These 7 men were Laurens Thysz, Jacob Lepie, Jan Christiaansz, Daniel Sillerman, Flip Warlo, Jan Harder and the commander of the soldiers. Given very little provisions they set off. With sickness and exhaustion in the wilderness, five of them died during their mission. Laurens Thyz survived. Laurens was fortunate enough to meet KhoiKhoi people who took him to Saldanha. Soon after, a message was delivered at the Cape Castle that there was a ship in need of assistance.

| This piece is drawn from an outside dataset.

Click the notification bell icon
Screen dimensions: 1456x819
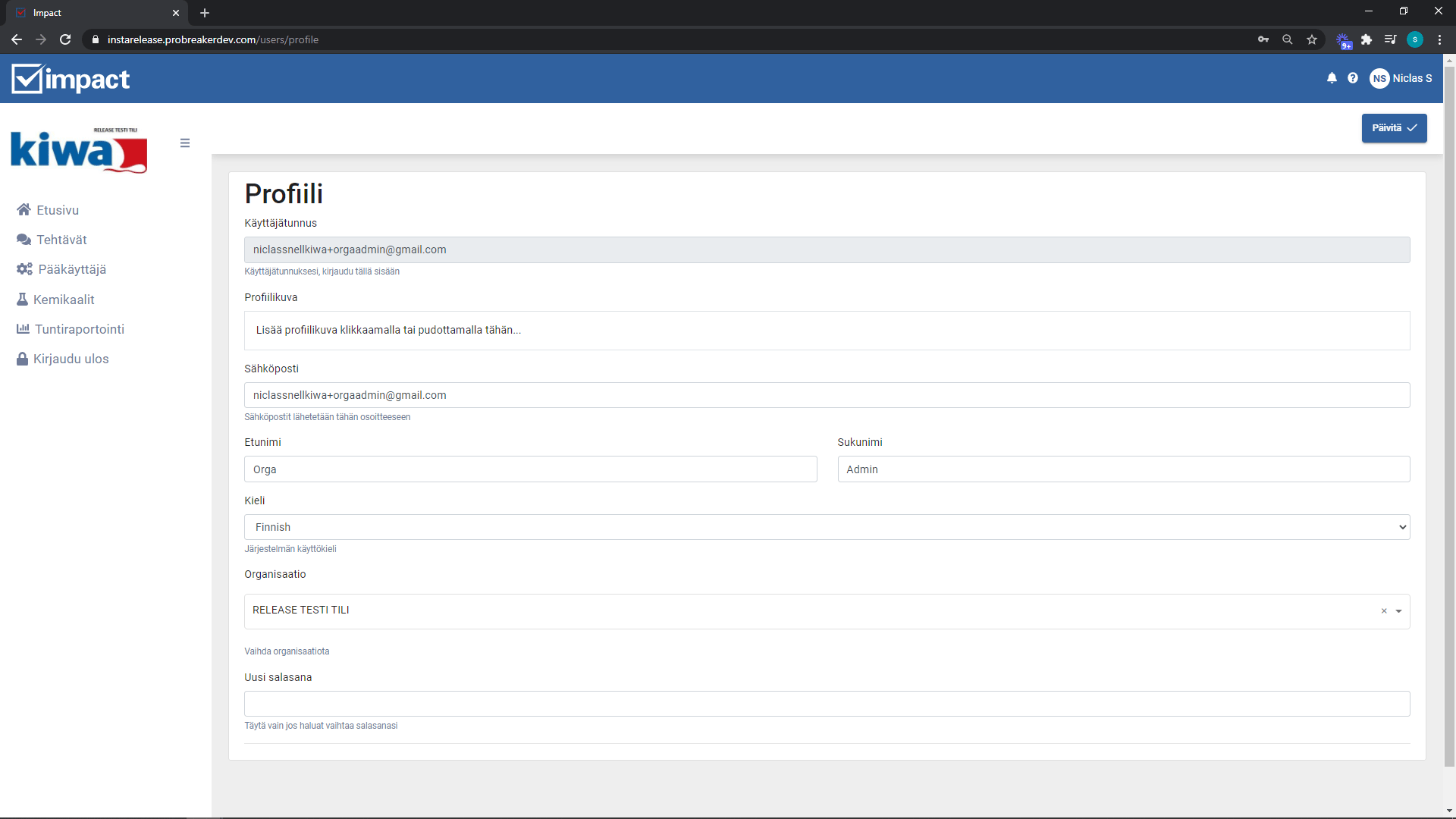(x=1332, y=78)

Governor Simon van der Stel ordered a large salvage operation. Four ships sailed to the St. Helena Bay. On arrival, Daniël Silleman, the other survivor of the seven men, was rescued from the beach. In the meantime, the Gouden Buis had dragged her anchor and drifted ashore and could not be saved. She lay in ten feet of water and only one man remained alive on the vessel, but he died soon after being rescued.

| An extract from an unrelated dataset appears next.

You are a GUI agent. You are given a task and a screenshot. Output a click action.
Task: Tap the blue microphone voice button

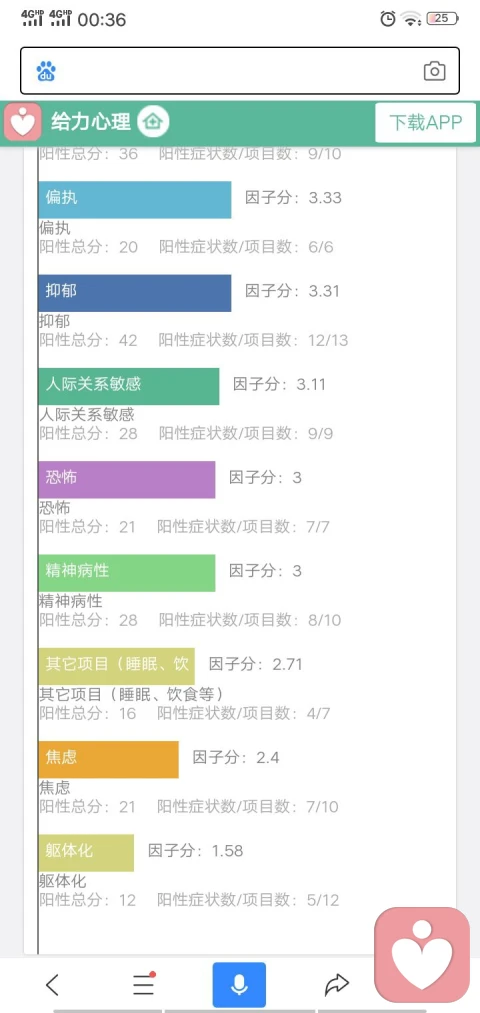pyautogui.click(x=239, y=985)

The salvage ship, the Dageraad, departed with the seventeen treasure chests, worth approximately 200 000 guilders, and Silleman to the Cape. However, the Dageraad soon got into a violent storm herself, and was shipwrecked at Robben Eiland.
Silleman survived this second tragedy by swimming to shore. Back at the Cape Castle he met Laurens Thysz. They were the only two survivors with over 200 men dead and two ships on the sea floor.
Back in Holland, Silleman told his story to a publisher in Enkhuizen. The journey of the De Gouden Buys and the story of Daniël Silleman were already published in 1695 and became a popular storybook at that time. Only a few copies of the book still remain.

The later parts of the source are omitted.